Elephant on Board
I suppose every town has unique and quirky history, but Salem sure seems to have more than its fair share. Salemites have been involved in so many aspects of American history, including legal process, navigation, trade, literature, education, and abolition. And then there are the quirky stories that catch our attention – streakers, souvenir spoons, lead pencils, American flags, and elephants.
It is said that the first elephant in America came through Salem in 1796. She was purchased in Calcutta by Captain Jacob Crowninshield, who was a member of the hugely successful Crowninshield & Sons of Salem shipping company.

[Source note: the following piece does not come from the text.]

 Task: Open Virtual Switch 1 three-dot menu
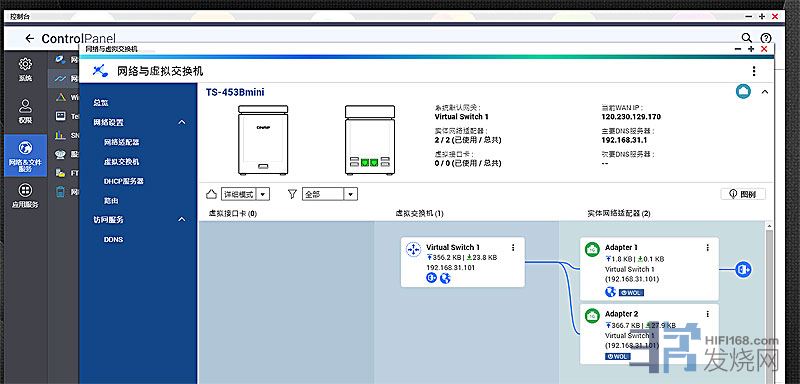[x=513, y=248]
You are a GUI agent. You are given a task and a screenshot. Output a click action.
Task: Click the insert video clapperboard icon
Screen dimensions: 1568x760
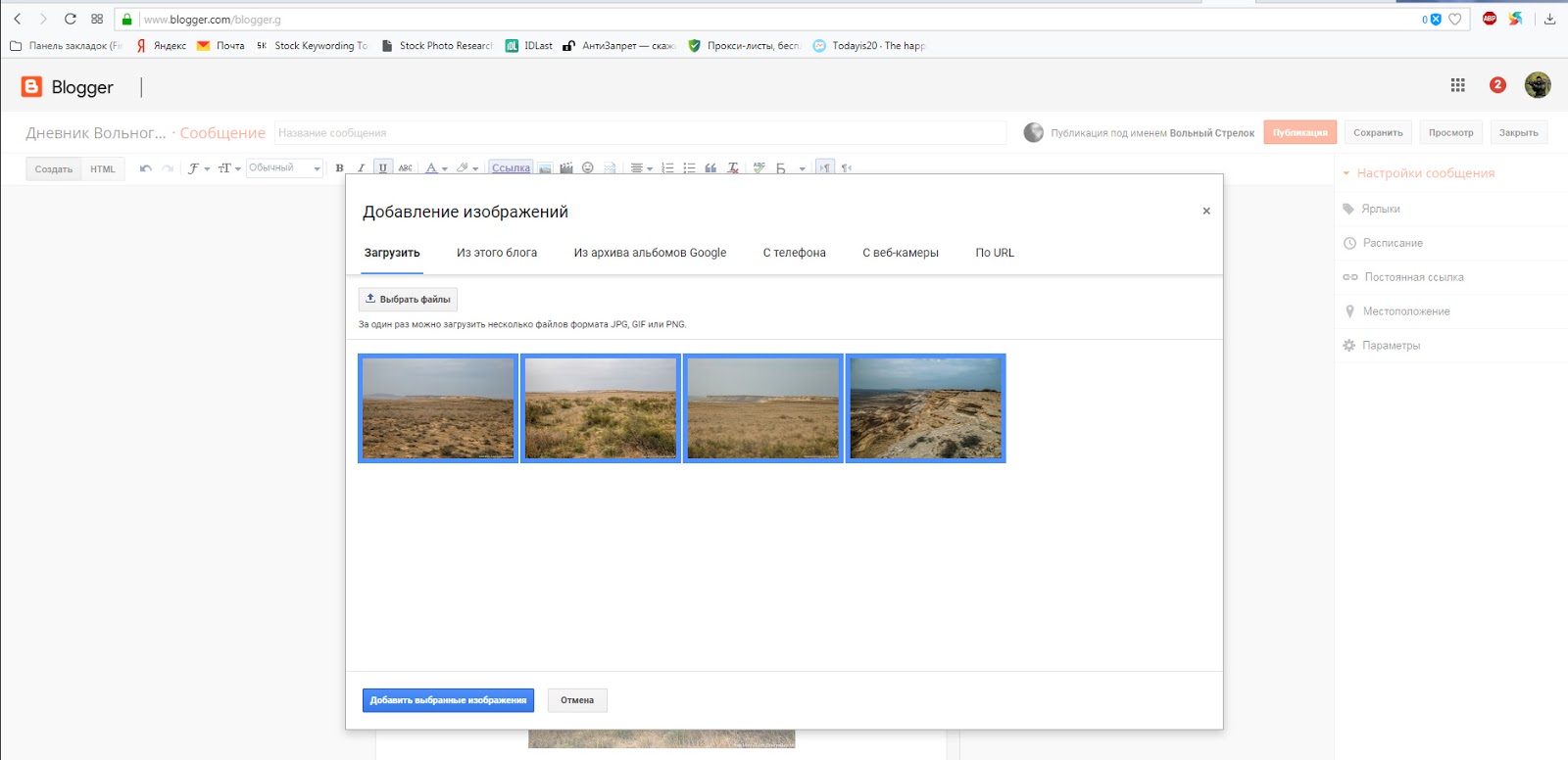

The elephant came to America aboard the ship, America. She was 2 years old and they called her Old Bet. Nathaniel Hawthorne’s father, Nathaniel Hathorne, was apparently an officer on board, and he is credited with writing, “Elephant on Board” in the ship log.
As the story goes, the crew of the America realized quickly after setting sail with this elephant that she was drinking all of the water on board. They quickly switched her diet to beer, and when she arrived stateside she was, well, drunk. That did not diminish Old Bet’s popularity, though. She was eventually sold to Bailey (of Barnum & Bailey) and taken on tour with the circus. She was exhibited in Salem, Beverly, Marblehead, Boston, and New York.
The promotional poster from Boston has a few gems in its copy: “He eats 130 weight a day, and drinks all kinds of spiritous liquors; some days he has drank 30 bottles of porter, drawing the corks with his trunk,” and “The elephant having destroyed many papers of consequence, it is recommended to visitors not to come near him with such papers.”
Admission to see the elephant cost just one quarter of a dollar (children, nine pence).